Introduction
A single malformed API request can crash a production LLM inference server or potentially allow remote code execution on the host. CVE-2025-62164 exposes a critical memory corruption vulnerability in vLLM, a widely used open source engine for serving large language models. This issue directly affects organizations running vLLM versions 0.10.2 through 0.11.0 with the Completions API exposed.
About vLLM: vLLM is a high-performance inference and serving engine for large language models, adopted by research labs and industry for its throughput and efficiency. The project is maintained by a large open source community and became a PyTorch Foundation project in 2025, reflecting its central role in the LLM ecosystem.
Technical Information
The vulnerability is triggered when the vLLM Completions API endpoint receives user-supplied prompt embeddings in the form of serialized PyTorch tensors. These tensors are deserialized using torch.load() without sufficient validation. Starting with PyTorch 2.8.0, sparse tensor integrity checks are disabled by default, so malformed tensors with corrupted index arrays can bypass validation.

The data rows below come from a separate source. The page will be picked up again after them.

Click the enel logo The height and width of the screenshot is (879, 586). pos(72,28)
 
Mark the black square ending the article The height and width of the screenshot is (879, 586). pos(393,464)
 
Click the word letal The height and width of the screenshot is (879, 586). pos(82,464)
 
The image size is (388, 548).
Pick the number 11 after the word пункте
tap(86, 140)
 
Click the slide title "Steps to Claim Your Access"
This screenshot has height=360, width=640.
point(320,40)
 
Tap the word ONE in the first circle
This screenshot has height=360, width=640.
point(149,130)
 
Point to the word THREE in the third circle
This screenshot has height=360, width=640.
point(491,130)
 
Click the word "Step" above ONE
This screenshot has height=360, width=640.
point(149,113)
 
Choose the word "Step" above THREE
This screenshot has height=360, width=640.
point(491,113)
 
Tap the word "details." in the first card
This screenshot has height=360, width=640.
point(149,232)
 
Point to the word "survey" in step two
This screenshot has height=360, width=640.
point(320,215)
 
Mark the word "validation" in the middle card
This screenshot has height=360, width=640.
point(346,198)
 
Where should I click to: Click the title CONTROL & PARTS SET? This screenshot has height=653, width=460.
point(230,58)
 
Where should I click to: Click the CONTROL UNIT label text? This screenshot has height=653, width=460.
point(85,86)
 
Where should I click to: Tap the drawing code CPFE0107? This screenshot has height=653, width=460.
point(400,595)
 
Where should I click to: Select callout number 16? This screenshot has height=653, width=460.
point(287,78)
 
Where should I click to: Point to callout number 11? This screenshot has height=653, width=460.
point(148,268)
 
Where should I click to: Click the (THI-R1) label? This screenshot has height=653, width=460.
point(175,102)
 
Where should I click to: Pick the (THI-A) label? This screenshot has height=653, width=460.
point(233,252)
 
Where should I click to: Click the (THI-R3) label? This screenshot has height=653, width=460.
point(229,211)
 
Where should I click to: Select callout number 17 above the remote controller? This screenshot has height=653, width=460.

When vLLM calls .to_dense() on such a tensor, PyTorch dereferences attacker-controlled index arrays. If these indices are out of bounds, the operation writes outside the allocated buffer, causing memory corruption. This can crash the vLLM process (denial of service) and, under certain conditions, may allow remote code execution if the attacker can control the overwritten memory.
The attack requires only network access to the Completions API endpoint. By default, this endpoint does not require authentication. An attacker crafts a malicious sparse tensor, serializes it with torch.save(), base64-encodes the result, and submits it as the prompt_embeds parameter in an API request. The vulnerability is classified under:
- CWE-20: Improper Input Validation
- CWE-123: Write-what-where Condition
- CWE-502: Deserialization of Untrusted Data
- CWE-787: Out-of-bounds Write
Root Cause:
- vLLM accepts serialized tensor input from untrusted sources via the API
- torch.load() is used without validating tensor structure or indices
- PyTorch 2.8.0 disables sparse tensor integrity checks by default
- Malicious tensors can trigger out-of-bounds writes during to_dense()
Affected Systems and Versions
- vLLM versions 0.10.2 through 0.11.0 are affected
- Only configurations exposing the Completions API endpoint with prompt embedding support are vulnerable
- The vulnerability is present when running with PyTorch 2.8.0 or later (due to disabled integrity checks)
Vendor Security History
- vLLM has previously addressed security issues such as HTTP header injection and unsafe eval() usage through timely point releases (see v0.10.1.1)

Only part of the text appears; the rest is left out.